Locate the line containing "Task: Click the Tumblr Post button" in the material below. Copy that line and all following lines through the end exactly, omitting any pictures.

☆ ☆ ☆

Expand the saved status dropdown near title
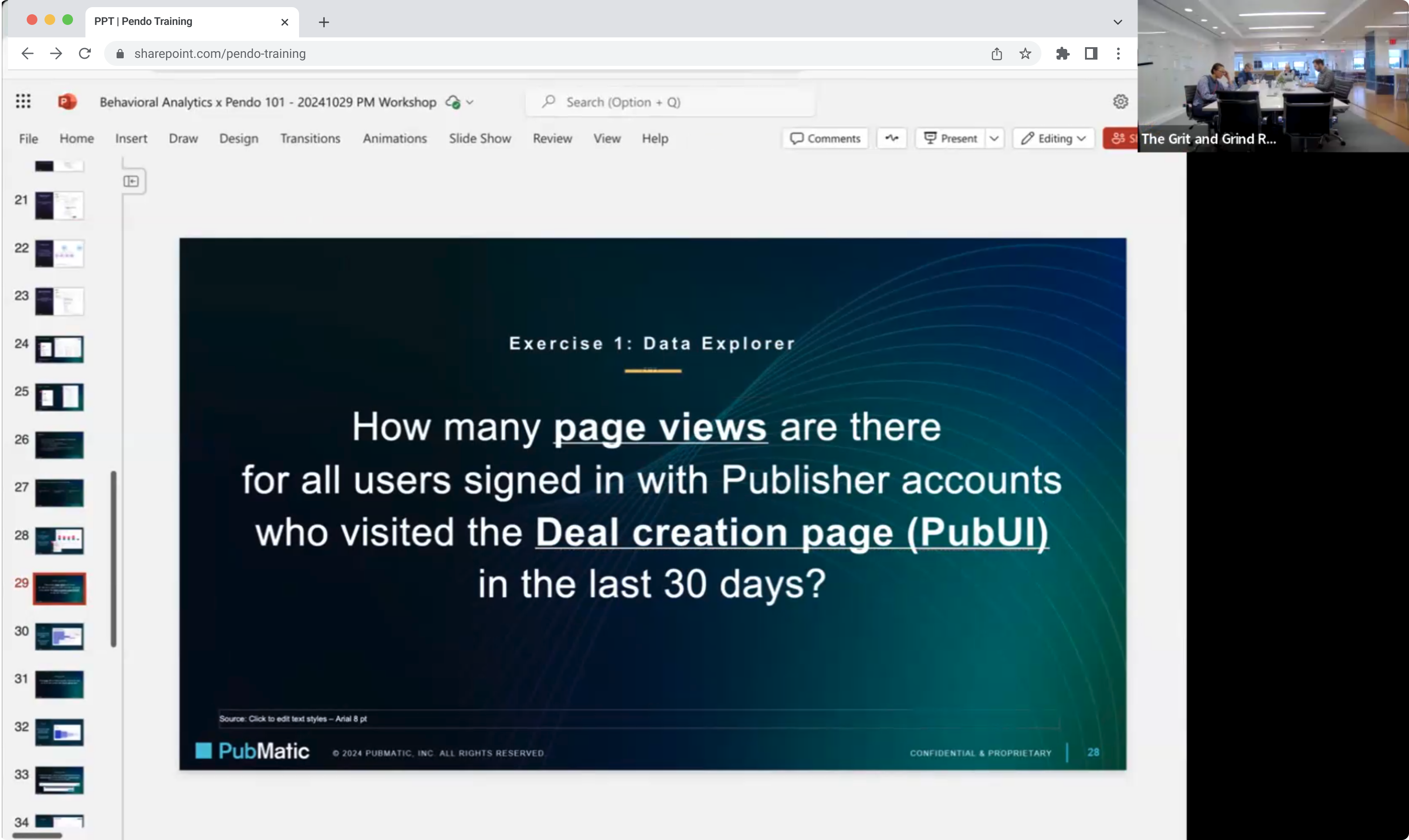Screen dimensions: 1409x840 coord(470,102)
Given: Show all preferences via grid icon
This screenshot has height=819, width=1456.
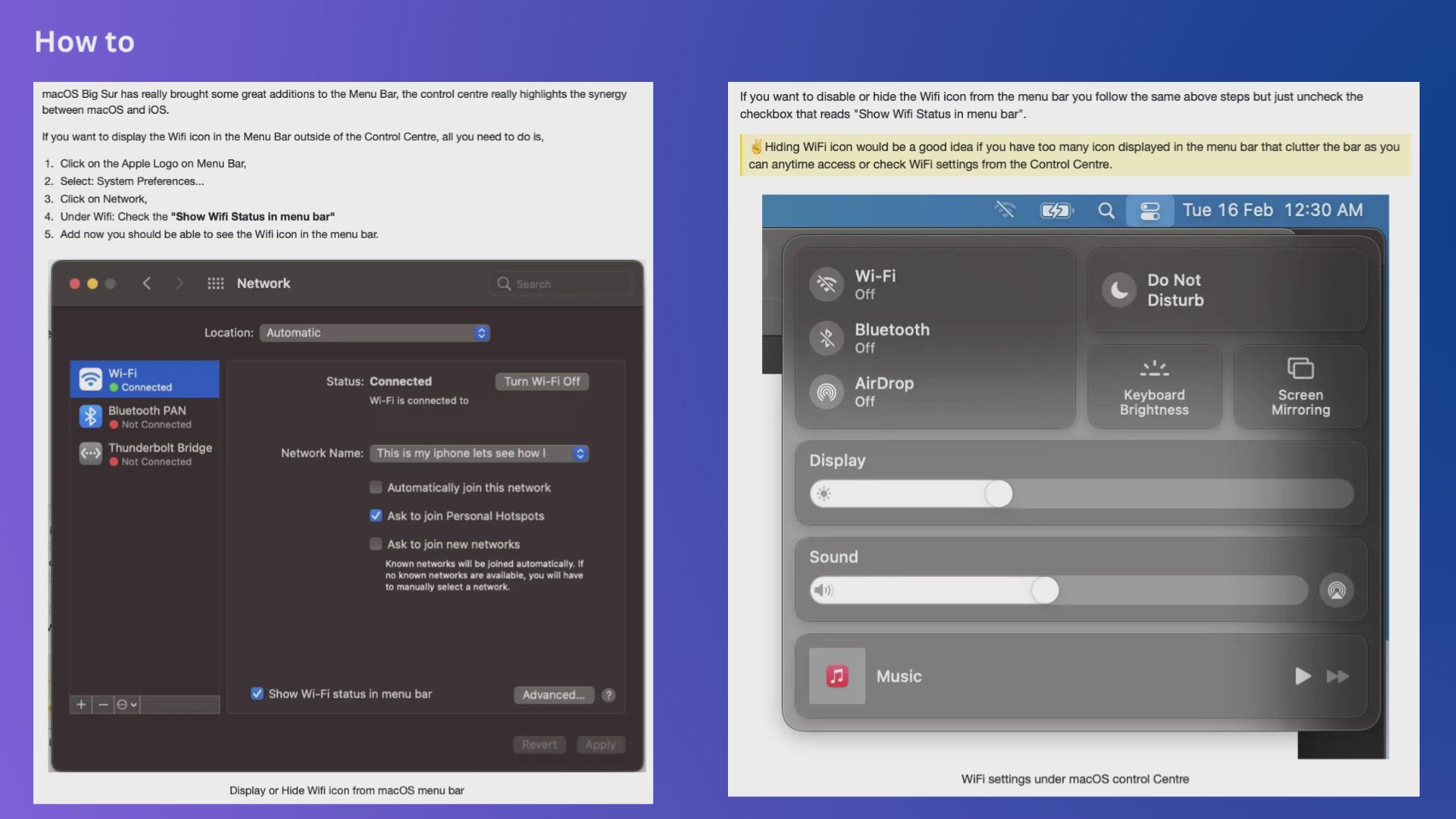Looking at the screenshot, I should click(215, 284).
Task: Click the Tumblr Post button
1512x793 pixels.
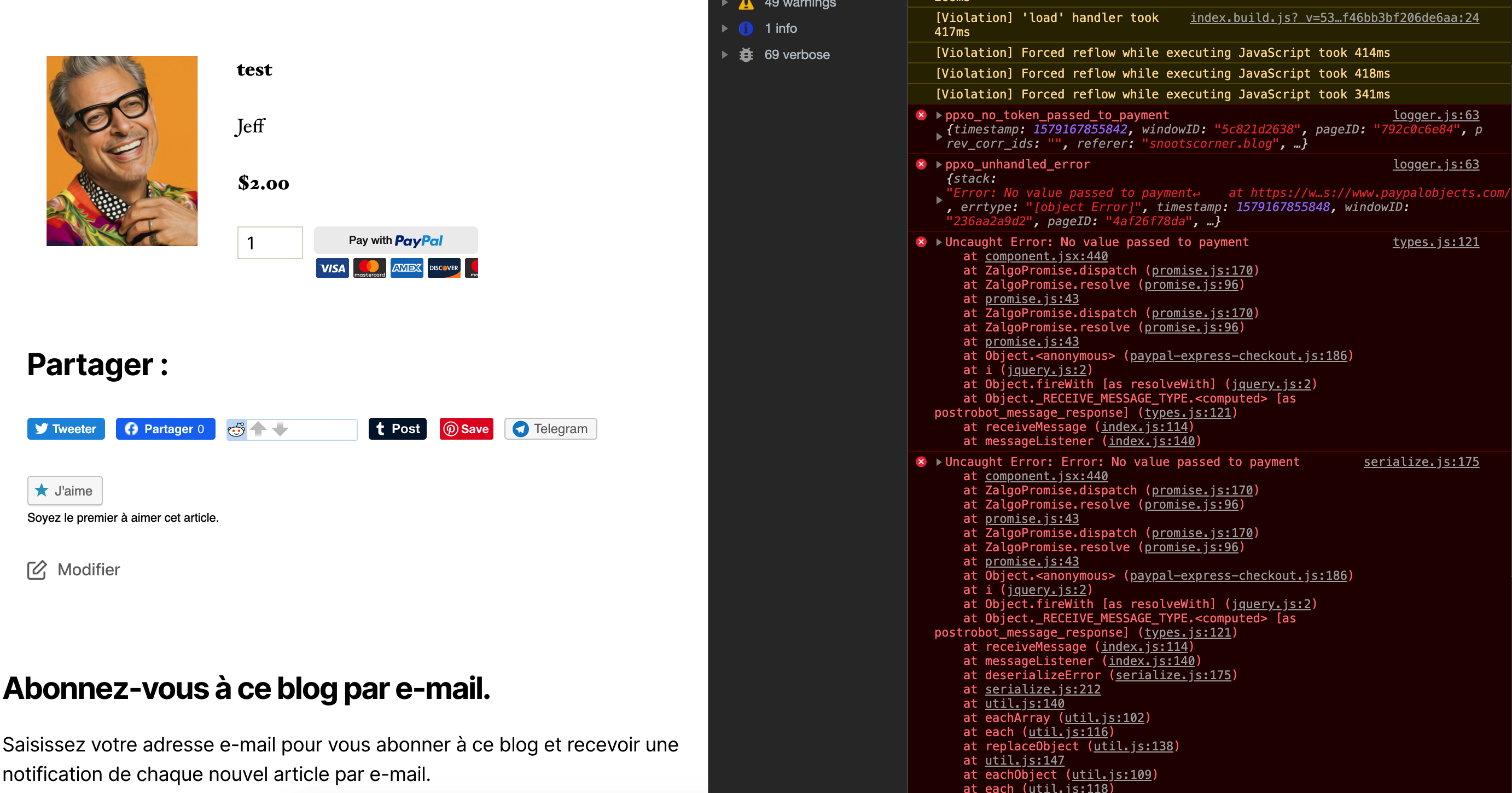Action: pyautogui.click(x=397, y=429)
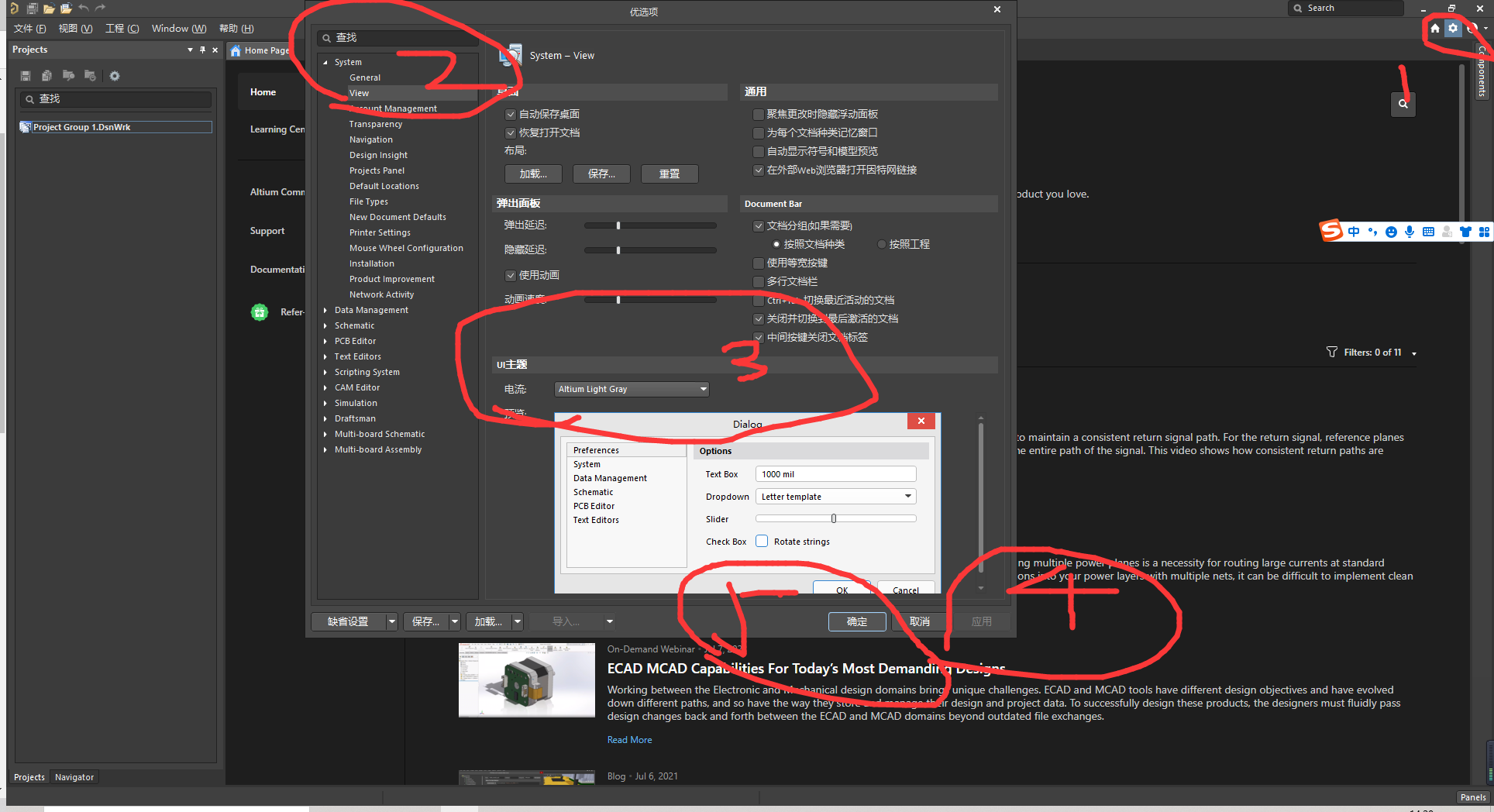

☆ ☆ ☆

Task output:
Task: Click the Tumblr Post button
1512x793 pixels.
Action: pyautogui.click(x=397, y=429)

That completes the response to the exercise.